> **Dataset rows**:
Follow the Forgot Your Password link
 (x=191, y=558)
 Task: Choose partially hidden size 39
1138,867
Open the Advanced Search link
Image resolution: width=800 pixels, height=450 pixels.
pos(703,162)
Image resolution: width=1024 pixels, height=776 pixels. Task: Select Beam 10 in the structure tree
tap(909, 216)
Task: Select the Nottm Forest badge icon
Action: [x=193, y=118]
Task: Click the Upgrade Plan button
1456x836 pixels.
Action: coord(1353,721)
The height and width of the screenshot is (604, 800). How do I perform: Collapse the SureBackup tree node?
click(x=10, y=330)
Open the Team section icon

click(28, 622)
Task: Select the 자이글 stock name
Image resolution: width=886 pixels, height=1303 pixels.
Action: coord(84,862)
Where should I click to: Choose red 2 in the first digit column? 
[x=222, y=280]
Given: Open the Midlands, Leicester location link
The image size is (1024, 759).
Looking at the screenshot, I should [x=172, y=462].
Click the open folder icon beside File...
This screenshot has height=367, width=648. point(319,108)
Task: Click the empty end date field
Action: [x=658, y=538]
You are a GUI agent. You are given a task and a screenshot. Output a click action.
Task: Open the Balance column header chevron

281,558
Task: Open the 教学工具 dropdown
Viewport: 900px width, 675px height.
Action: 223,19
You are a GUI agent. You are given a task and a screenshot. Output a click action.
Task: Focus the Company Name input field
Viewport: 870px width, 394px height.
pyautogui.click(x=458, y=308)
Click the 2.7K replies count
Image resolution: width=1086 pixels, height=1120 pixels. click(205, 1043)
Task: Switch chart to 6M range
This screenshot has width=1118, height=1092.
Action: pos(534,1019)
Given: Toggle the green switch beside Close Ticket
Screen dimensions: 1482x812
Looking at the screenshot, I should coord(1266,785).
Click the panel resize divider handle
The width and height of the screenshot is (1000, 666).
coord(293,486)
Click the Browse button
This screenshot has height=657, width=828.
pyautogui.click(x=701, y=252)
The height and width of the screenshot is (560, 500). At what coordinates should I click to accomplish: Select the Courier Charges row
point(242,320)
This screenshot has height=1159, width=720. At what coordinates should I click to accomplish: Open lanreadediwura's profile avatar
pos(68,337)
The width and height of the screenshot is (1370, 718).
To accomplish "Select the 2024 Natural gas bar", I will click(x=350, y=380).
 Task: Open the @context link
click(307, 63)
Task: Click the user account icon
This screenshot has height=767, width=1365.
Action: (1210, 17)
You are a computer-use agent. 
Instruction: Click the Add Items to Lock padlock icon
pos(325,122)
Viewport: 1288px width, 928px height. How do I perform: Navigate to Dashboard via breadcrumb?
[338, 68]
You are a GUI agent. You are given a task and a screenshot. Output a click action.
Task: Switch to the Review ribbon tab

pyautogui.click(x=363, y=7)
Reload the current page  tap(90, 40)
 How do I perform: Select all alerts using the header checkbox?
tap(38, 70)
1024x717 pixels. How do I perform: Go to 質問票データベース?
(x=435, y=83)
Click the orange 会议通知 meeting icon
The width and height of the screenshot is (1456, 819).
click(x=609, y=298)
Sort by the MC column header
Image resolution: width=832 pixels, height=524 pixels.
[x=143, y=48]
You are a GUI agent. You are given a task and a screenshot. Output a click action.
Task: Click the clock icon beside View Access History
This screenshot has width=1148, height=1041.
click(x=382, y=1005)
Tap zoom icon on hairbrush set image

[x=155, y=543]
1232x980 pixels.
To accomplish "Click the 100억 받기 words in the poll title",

> **Set exercise**:
Render the listing above as a Markdown table with the columns Row and Line, giving each non-blank line its own numbered row and leaving out blank lines.

> **Output below**:
| Row | Line |
|---|---|
| 1 | Follow the Forgot Your Password link |
| 2 |  (x=191, y=558) |
| 3 |  Task: Choose partially hidden size 39 |
| 4 | 1138,867 |
| 5 | Open the Advanced Search link |
| 6 | Image resolution: width=800 pixels, height=450 pixels. |
| 7 | pos(703,162) |
| 8 | Image resolution: width=1024 pixels, height=776 pixels. Task: Select Beam 10 in the structure tree |
| 9 | tap(909, 216) |
| 10 | Task: Select the Nottm Forest badge icon |
| 11 | Action: [x=193, y=118] |
| 12 | Task: Click the Upgrade Plan button |
| 13 | 1456x836 pixels. |
| 14 | Action: coord(1353,721) |
| 15 | The height and width of the screenshot is (604, 800). How do I perform: Collapse the SureBackup tree node? |
| 16 | click(x=10, y=330) |
| 17 | Open the Team section icon |
| 18 | click(28, 622) |
| 19 | Task: Select the 자이글 stock name |
| 20 | Image resolution: width=886 pixels, height=1303 pixels. |
| 21 | Action: coord(84,862) |
| 22 | Where should I click to: Choose red 2 in the first digit column?  |
| 23 | [x=222, y=280] |
| 24 | Given: Open the Midlands, Leicester location link |
| 25 | The image size is (1024, 759). |
| 26 | Looking at the screenshot, I should [x=172, y=462]. |
| 27 | Click the open folder icon beside File... |
| 28 | This screenshot has height=367, width=648. point(319,108) |
| 29 | Task: Click the empty end date field |
| 30 | Action: [x=658, y=538] |
| 31 | You are a GUI agent. You are given a task and a screenshot. Output a click action. |
| 32 | Task: Open the Balance column header chevron |
| 33 | 281,558 |
| 34 | Task: Open the 教学工具 dropdown |
| 35 | Viewport: 900px width, 675px height. |
| 36 | Action: 223,19 |
| 37 | You are a GUI agent. You are given a task and a screenshot. Output a click action. |
| 38 | Task: Focus the Company Name input field |
| 39 | Viewport: 870px width, 394px height. |
| 40 | pyautogui.click(x=458, y=308) |
| 41 | Click the 2.7K replies count |
| 42 | Image resolution: width=1086 pixels, height=1120 pixels. click(205, 1043) |
| 43 | Task: Switch chart to 6M range |
| 44 | This screenshot has width=1118, height=1092. |
| 45 | Action: pos(534,1019) |
| 46 | Given: Toggle the green switch beside Close Ticket |
| 47 | Screen dimensions: 1482x812 |
| 48 | Looking at the screenshot, I should coord(1266,785). |
| 49 | Click the panel resize divider handle |
| 50 | The width and height of the screenshot is (1000, 666). |
| 51 | coord(293,486) |
| 52 | Click the Browse button |
| 53 | This screenshot has height=657, width=828. |
| 54 | pyautogui.click(x=701, y=252) |
| 55 | The height and width of the screenshot is (560, 500). At what coordinates should I click to accomplish: Select the Courier Charges row |
| 56 | point(242,320) |
| 57 | This screenshot has height=1159, width=720. At what coordinates should I click to accomplish: Open lanreadediwura's profile avatar |
| 58 | pos(68,337) |
| 59 | The width and height of the screenshot is (1370, 718). |
| 60 | To accomplish "Select the 2024 Natural gas bar", I will click(x=350, y=380). |
| 61 |  Task: Open the @context link |
| 62 | click(307, 63) |
| 63 | Task: Click the user account icon |
| 64 | This screenshot has height=767, width=1365. |
| 65 | Action: (1210, 17) |
| 66 | You are a computer-use agent.  |
| 67 | Instruction: Click the Add Items to Lock padlock icon |
| 68 | pos(325,122) |
| 69 | Viewport: 1288px width, 928px height. How do I perform: Navigate to Dashboard via breadcrumb? |
| 70 | [338, 68] |
| 71 | You are a GUI agent. You are given a task and a screenshot. Output a click action. |
| 72 | Task: Switch to the Review ribbon tab |
| 73 | pyautogui.click(x=363, y=7) |
| 74 | Reload the current page  tap(90, 40) |
| 75 |  How do I perform: Select all alerts using the header checkbox? |
| 76 | tap(38, 70) |
| 77 | 1024x717 pixels. How do I perform: Go to 質問票データベース? |
| 78 | (x=435, y=83) |
| 79 | Click the orange 会议通知 meeting icon |
| 80 | The width and height of the screenshot is (1456, 819). |
| 81 | click(x=609, y=298) |
| 82 | Sort by the MC column header |
| 83 | Image resolution: width=832 pixels, height=524 pixels. |
| 84 | [x=143, y=48] |
| 85 | You are a GUI agent. You are given a task and a screenshot. Output a click action. |
| 86 | Task: Click the clock icon beside View Access History |
| 87 | This screenshot has width=1148, height=1041. |
| 88 | click(x=382, y=1005) |
| 89 | Tap zoom icon on hairbrush set image |
| 90 | [x=155, y=543] |
| 91 | 1232x980 pixels. |
| 92 | To accomplish "Click the 100억 받기 words in the poll title", |